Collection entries
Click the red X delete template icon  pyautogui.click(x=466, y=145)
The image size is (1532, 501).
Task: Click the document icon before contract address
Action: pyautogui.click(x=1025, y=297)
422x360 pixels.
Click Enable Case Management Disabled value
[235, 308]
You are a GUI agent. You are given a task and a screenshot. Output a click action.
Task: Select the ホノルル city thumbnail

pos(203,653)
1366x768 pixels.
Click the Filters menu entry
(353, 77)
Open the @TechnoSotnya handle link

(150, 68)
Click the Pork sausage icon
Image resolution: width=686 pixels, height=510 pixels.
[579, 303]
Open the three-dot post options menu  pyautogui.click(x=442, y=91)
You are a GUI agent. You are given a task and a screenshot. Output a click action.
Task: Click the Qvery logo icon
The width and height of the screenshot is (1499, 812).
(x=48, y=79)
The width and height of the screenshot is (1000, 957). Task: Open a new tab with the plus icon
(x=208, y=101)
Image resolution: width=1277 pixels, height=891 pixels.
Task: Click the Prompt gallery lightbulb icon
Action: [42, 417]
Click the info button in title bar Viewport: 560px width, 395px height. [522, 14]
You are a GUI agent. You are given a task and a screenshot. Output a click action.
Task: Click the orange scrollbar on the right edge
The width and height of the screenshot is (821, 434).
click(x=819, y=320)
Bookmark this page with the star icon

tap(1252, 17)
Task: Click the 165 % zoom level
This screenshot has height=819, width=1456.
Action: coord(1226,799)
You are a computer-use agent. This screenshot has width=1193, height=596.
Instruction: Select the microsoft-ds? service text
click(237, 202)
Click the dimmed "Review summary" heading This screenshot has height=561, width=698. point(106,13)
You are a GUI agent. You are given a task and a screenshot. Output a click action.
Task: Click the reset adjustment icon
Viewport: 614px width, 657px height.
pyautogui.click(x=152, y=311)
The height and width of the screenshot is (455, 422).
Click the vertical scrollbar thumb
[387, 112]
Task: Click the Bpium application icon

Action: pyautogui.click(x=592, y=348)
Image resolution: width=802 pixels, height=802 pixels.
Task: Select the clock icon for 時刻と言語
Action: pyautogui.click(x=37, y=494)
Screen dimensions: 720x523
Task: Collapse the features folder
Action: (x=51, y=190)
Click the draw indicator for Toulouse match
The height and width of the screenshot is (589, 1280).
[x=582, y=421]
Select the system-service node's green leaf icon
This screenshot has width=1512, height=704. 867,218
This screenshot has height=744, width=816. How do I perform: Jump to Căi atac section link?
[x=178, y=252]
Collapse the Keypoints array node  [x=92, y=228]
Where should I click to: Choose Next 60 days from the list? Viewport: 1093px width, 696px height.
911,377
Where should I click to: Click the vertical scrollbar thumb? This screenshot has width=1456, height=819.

## [Required task]
Find each line in the listing above that contains the word "icon" and copy those lines out in full.

## [Solution to this exercise]
Click the red X delete template icon  pyautogui.click(x=466, y=145)
Task: Click the document icon before contract address
Click the Pork sausage icon
Task: Click the Qvery logo icon
The width and height of the screenshot is (1000, 957). Task: Open a new tab with the plus icon
Task: Click the Prompt gallery lightbulb icon
Bookmark this page with the star icon
Task: Click the reset adjustment icon
Task: Click the Bpium application icon
Task: Select the clock icon for 時刻と言語
Select the system-service node's green leaf icon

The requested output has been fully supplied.